=== Supplied records ===

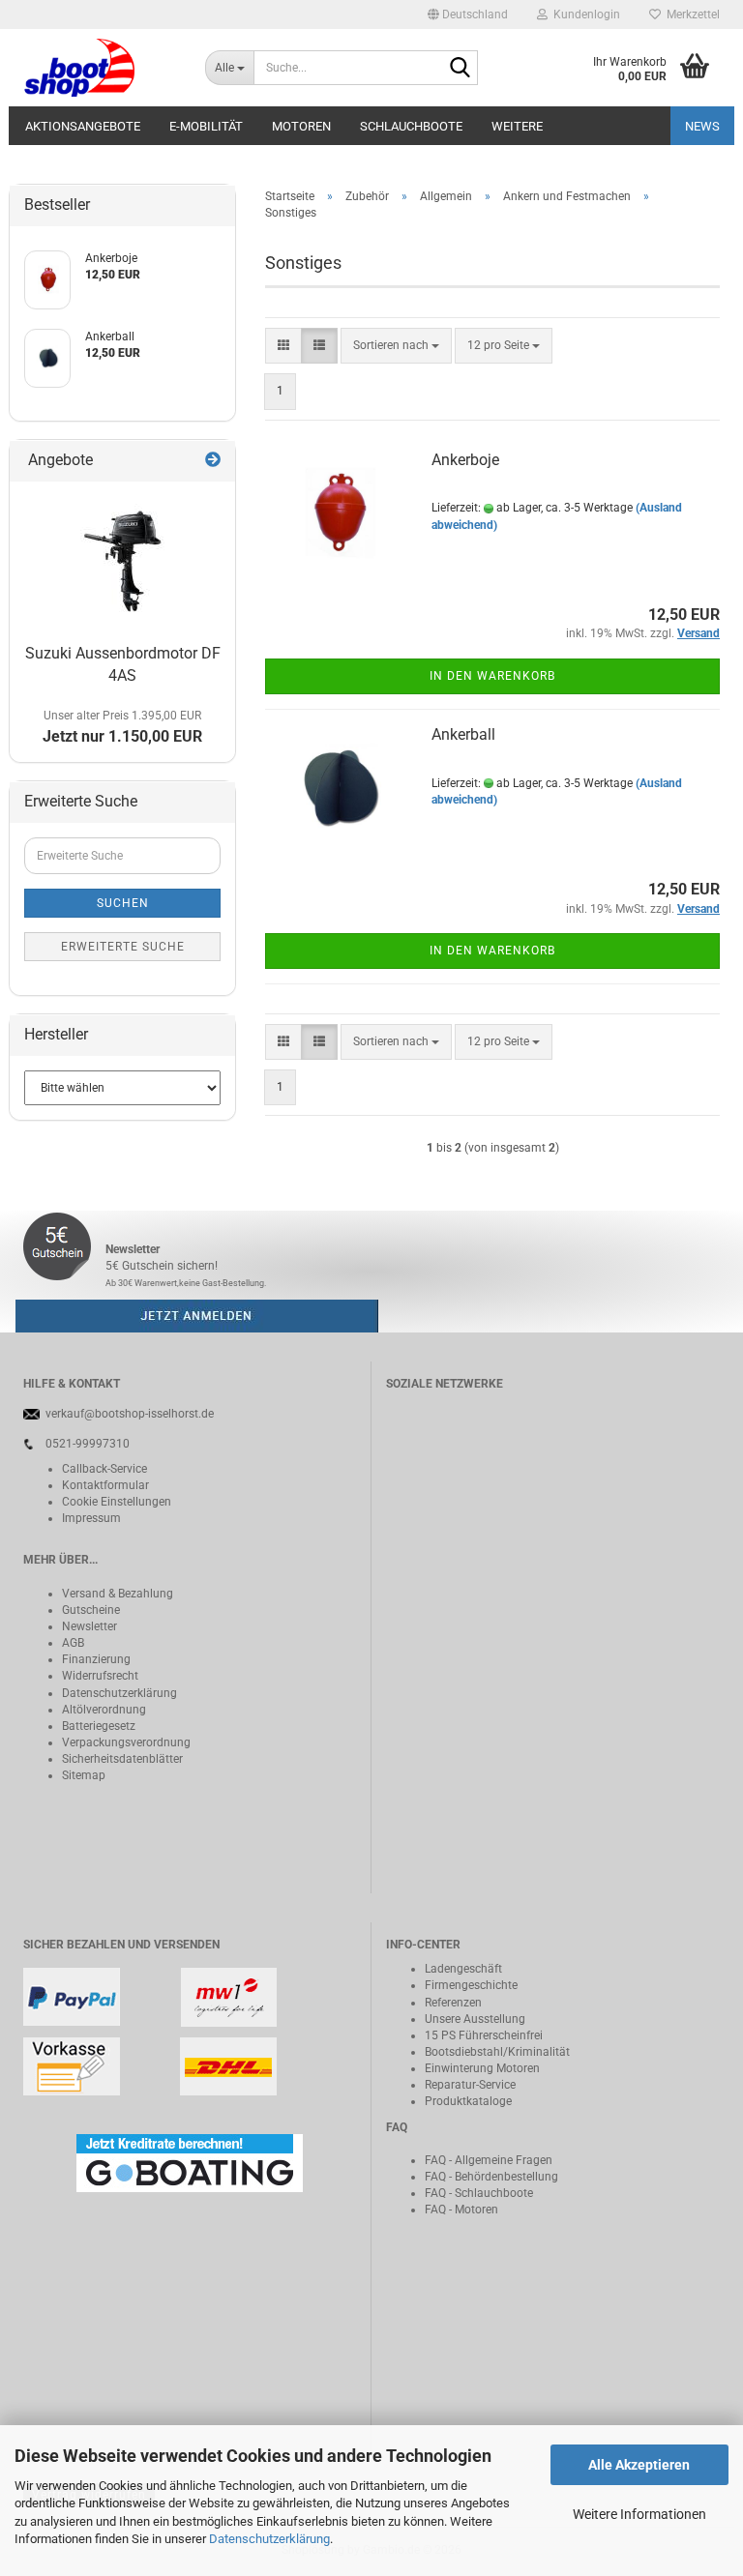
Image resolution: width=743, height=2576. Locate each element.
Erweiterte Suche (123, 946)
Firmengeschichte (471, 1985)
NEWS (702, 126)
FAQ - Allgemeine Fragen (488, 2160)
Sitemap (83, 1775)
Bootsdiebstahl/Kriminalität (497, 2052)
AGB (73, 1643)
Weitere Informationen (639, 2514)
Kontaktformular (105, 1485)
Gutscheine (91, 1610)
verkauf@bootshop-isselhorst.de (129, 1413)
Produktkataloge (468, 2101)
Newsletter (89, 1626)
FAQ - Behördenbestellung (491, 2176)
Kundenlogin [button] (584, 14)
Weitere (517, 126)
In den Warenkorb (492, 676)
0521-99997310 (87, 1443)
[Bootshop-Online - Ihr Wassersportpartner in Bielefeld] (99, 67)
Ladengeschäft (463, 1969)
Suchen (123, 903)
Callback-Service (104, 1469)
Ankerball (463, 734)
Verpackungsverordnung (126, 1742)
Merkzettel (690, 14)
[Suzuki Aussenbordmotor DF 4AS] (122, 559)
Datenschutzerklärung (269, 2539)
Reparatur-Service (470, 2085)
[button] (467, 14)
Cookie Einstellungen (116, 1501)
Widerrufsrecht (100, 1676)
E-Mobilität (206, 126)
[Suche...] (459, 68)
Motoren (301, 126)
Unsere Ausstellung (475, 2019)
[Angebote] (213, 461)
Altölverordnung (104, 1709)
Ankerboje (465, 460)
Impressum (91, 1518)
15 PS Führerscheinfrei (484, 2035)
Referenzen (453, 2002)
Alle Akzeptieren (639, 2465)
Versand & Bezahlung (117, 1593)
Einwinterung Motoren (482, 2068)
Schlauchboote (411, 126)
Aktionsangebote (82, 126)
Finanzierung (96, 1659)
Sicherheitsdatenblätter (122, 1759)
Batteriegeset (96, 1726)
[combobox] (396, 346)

===

◆ Exercise aim: Transcribe all entries above exactly. Omit the pictures.

◆ Exercise solution:
Image resolution: width=743, height=2576. Locate each element.
Erweiterte Suche (123, 946)
Firmengeschichte (471, 1985)
NEWS (702, 126)
FAQ - Allgemeine Fragen (488, 2160)
Sitemap (83, 1775)
Bootsdiebstahl/Kriminalität (497, 2052)
AGB (73, 1643)
Weitere Informationen (639, 2514)
Kontaktformular (105, 1485)
Gutscheine (91, 1610)
verkauf@bootshop-isselhorst.de (129, 1413)
Produktkataloge (468, 2101)
Newsletter (89, 1626)
FAQ - Behördenbestellung (491, 2176)
Kundenlogin [button] (584, 14)
Weitere (517, 126)
In den Warenkorb (492, 676)
0521-99997310 (87, 1443)
[Bootshop-Online - Ihr Wassersportpartner in Bielefeld] (99, 67)
Ladengeschäft (463, 1969)
Suchen (123, 903)
Callback-Service (104, 1469)
Ankerball (463, 734)
Verpackungsverordnung (126, 1742)
Merkzettel (690, 14)
[Suzuki Aussenbordmotor DF 4AS] (122, 559)
Datenschutzerklärung (269, 2539)
Reparatur-Service (470, 2085)
[button] (467, 14)
Cookie Einstellungen (116, 1501)
Widerrufsrecht (100, 1676)
E-Mobilität (206, 126)
[Suche...] (459, 68)
Motoren (301, 126)
Unsere Ausstellung (475, 2019)
[Angebote] (213, 461)
Altölverordnung (104, 1709)
Ankerboje (465, 460)
Impressum (91, 1518)
15 PS Führerscheinfrei (484, 2035)
Referenzen (453, 2002)
Alle Akzeptieren (639, 2465)
Versand & Bezahlung (117, 1593)
Einwinterung Motoren (482, 2068)
Schlauchboote (411, 126)
Aktionsangebote (82, 126)
Finanzierung (96, 1659)
Sicherheitsdatenblätter (122, 1759)
Batteriegeset (96, 1726)
[combobox] (396, 346)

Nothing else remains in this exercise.